Minimum Function (2 of 3)

The second of three items from the Rhizome.s label from Pedro Chambel.

The album is called Continuity (Rhizome.s #18). The main event is the opener composed by David Vélez, 43 mins in length, called ‘Memory Measurement Unit’. David Vélez has no connection to Wandelweiser as far as I can see. In fact he’s from Colombia and has been active in festivals and exhibitions for eleven years, some of them in America, plus he has his own record label Impulsive Habitat for presenting far-out musique concrète, and his own journal The Field Reporter which focuses on such works. His intention on this long piece is plainly stated (in brackets): “Repetitive and predictable music meant to be gradually unnoticed”. Man, what a cruel experiment to play on the brain, and the ears. What we hear is like a loop of digital crickets chirping in some far-off never-land, producing a granular tone which is far from unpleasant, but very naggy. I suppose if you listen carefully enough you can detect the repetitions here, but the piece does grow and vary itself gradually by degrees. Your mind might eventually push it all to the background, but it’s very insistent. At length Vélez almost succeeds in creating an entire environment out of this minimalistic method, obliterating the whole world, until only this crackling pulse remains. I certainly love the idea that it could be used to “measure” your memory in some way. I am reminded of structural-materialist film-makers who looped their images in complex systems, with the hope that the viewer would start to recognise certain repeated passages. But the images were so abstract and unreadable, it was really tough work. Same applies here.

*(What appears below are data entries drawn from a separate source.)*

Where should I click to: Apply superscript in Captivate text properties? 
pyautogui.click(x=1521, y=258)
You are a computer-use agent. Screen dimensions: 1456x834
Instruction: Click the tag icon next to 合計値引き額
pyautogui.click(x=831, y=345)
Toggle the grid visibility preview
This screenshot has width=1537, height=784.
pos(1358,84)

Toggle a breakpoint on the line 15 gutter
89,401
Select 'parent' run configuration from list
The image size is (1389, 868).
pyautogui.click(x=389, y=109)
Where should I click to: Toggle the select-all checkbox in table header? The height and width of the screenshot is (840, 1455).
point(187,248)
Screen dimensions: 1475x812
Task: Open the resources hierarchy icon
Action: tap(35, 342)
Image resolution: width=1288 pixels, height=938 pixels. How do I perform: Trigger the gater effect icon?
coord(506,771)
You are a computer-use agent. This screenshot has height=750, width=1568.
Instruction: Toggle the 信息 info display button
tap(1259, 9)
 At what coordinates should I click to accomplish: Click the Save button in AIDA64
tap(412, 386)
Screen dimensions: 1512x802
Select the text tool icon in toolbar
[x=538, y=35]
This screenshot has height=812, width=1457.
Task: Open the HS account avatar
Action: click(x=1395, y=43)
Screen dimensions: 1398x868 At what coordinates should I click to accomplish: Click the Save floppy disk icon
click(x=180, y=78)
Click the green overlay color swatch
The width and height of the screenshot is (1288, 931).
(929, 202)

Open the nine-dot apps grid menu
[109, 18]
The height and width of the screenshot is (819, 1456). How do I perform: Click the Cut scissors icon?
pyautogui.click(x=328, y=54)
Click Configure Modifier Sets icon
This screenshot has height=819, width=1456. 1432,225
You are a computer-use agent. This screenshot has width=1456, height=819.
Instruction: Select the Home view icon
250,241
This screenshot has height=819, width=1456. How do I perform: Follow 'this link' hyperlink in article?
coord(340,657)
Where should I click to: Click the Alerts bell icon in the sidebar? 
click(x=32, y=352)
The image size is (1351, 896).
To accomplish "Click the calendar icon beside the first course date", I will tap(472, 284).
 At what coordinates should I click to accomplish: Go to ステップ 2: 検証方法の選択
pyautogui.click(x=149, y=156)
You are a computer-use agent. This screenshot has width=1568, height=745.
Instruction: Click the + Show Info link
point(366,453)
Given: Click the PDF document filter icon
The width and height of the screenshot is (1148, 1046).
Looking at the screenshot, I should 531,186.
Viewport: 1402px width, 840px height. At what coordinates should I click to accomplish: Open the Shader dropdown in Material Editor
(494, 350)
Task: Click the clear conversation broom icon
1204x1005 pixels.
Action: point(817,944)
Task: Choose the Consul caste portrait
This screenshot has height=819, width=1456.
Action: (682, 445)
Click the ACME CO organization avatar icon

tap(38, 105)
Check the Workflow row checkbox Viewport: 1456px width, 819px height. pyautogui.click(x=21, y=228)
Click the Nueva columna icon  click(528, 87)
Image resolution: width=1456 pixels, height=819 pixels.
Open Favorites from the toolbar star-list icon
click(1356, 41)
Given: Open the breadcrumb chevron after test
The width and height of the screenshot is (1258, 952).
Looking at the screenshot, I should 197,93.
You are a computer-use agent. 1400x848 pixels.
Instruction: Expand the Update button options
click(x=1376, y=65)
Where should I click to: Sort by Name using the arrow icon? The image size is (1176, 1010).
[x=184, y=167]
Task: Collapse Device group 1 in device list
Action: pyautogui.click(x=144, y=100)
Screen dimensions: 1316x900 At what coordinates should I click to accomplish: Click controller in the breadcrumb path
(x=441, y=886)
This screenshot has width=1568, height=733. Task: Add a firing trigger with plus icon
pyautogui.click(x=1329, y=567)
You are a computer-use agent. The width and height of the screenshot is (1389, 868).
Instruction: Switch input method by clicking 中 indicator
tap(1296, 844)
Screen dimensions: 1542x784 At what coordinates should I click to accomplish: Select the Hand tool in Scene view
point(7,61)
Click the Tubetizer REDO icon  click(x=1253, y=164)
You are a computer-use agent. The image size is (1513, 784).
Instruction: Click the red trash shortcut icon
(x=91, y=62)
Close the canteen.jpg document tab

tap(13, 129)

Pedro Chambel appears next, with five tracks of his ‘Untitled’. Unlike Vélez who supplies us with a single line clue to his work, Chambel has none of that nonsense. No titles, no explanations. I see Chambel (from Lisbon) has appeared on numerous records with Bruno Duplant (co-founder of the Rhizome.s label, in fact), and sometimes on Another Timbre, but what interests me most is that he considers himself a part-time musician and his real area of expertise is Medieval History. That said, he did study the guitar some 20-odd years ago and may have been drawn in to the free improvisation racket thanks to the composer Vitor Rua. We heard Chambel and Duplant (with Fergus Kelly) on a record called winter pale (red sun) in 2014, and today’s ‘Untitled’ work likewise may have started life as fiercesome electronic sine waves and minimal tones. Repetitions and patterns are allowed in these pulses, but certainly not for the provision of enjoyment; rather the plan seems to be to wear down our resistance through nagging insistence and constant prodding of our brain cells in a highly unwelcome manner. I can imagine Pedro Chambel as a behavioural scientist with an extremely benign manner, smiling peacefully as he buckles a hideous helmet on your head to begin his experiments of brain-sapping and memory-cell destruction. Each of the five pieces here present a distinct tone; one is a shrill high noise, another is harsh noise, a third is ultra-minimal pulses, so there is clearly some sense of order and planning going on here, activities which might be interpreted as a composition. As indicated, it’s presented in a completely explanation-free manner, which is both infuriating and very refreshing. 1990s minimalists, such as Francisco López, Bernhard Günter, and CM Von Hausswolff, start to appear like over-achievers when compared to this blank-faced and stern sound art.